Face-to-face visits at the Concord nursing home still too risky 

  •  Well-wishers honk their horns and wave to residents of Presidential Oaks on Sunday. Teddy Rosenbluth 

  •   Teddy Rosenbluth—

  •  Irv Lawler waves down to his family from is room in Presidential Oaks, where he has been quarantined.  Teddy Rosenbluth / Monitor staff

  • Irv Lawler's family hasn't seen him face-to-face in months. The drive-by visitations give them hope. Teddy Rosenbluth—All rights reserved by...

Monitor staff
Published: 6/22/2020 3:33:01 PM

The Father’s Day parade at Presidental Oaks nursing home in Concord could be heard from a distance.

A procession of cars honked and passengers shouted as they angled their home-made signs at the windows above. Cellophane balloons and American flags trailed the cars as passengers circled the building, again and again, in an attempt to spot their loved ones inside.

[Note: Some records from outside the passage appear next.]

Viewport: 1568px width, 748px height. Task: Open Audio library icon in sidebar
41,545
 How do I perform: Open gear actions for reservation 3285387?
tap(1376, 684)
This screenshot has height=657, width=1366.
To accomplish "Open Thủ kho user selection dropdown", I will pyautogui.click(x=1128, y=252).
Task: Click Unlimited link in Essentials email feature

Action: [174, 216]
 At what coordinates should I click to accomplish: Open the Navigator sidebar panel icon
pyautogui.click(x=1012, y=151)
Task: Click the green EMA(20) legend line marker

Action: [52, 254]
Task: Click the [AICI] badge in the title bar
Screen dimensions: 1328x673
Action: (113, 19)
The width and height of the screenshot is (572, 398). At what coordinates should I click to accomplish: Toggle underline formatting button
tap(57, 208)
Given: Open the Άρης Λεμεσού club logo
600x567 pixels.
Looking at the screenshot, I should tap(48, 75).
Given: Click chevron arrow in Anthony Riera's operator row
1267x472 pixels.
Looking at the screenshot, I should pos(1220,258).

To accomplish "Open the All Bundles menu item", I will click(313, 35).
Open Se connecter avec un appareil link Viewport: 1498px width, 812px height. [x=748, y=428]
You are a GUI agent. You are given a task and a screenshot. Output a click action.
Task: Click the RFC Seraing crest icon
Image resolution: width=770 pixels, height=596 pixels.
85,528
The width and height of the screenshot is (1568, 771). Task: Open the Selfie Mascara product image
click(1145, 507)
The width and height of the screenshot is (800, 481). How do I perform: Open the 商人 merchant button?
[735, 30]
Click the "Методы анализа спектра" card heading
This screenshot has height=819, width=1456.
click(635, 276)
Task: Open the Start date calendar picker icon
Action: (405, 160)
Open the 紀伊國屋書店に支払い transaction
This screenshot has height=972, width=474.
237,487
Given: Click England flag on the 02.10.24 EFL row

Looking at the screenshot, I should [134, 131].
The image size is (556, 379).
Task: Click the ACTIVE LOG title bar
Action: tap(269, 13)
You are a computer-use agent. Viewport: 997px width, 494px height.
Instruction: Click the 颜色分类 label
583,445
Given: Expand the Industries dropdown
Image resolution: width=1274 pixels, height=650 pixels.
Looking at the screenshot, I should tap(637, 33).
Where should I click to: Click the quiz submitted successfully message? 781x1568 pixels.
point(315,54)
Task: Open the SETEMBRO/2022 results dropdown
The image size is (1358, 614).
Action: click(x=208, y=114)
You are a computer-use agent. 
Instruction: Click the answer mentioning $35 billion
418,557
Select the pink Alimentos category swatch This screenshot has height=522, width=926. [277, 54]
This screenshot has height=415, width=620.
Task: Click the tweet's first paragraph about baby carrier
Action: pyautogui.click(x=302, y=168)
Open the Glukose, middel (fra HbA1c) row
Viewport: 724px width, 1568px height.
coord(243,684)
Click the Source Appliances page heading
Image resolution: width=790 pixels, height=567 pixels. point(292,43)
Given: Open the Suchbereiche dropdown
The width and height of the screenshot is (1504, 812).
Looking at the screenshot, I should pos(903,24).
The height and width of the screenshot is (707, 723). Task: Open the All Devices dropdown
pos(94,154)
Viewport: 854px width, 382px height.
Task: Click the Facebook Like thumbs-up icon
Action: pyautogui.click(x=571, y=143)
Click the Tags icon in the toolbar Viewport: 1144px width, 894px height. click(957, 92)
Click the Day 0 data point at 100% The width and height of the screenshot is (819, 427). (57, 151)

A family jumped from the back of a pickup truck and ran over to the building, waving flags and holding up Father’s Day posters. Irv Lawler waved with both hands from his second-floor window. Taped to the window was a handwritten orange sign that read “Miss you!”

The New Hampshire Department of Health and Human Services announced a week ago that residents of long-term care facilities, such as Presidential Oaks, could start meeting face-to-face, as long as they were six feet apart and followed various other precautions.

Too soon, said Anne Purington, the CEO of Presidential Oaks. It could be weeks before this type of visitation is available. For now, Zoom calls and drive-bys will have to do, she said.

“The announcement was given with good intentions, but it just isn’t feasible,” Purington said. “It’s going to take a lot of coordinating and time before this can actually happen.”

The guidelines for outside visitations are lengthy and time-consuming. Staff must call each visitor and read out a long list of screening questions to determine if they might spread COVID-19 to their residents: Have you had a fever? Have you traveled internationally in the last 14 days? What about muscle aches?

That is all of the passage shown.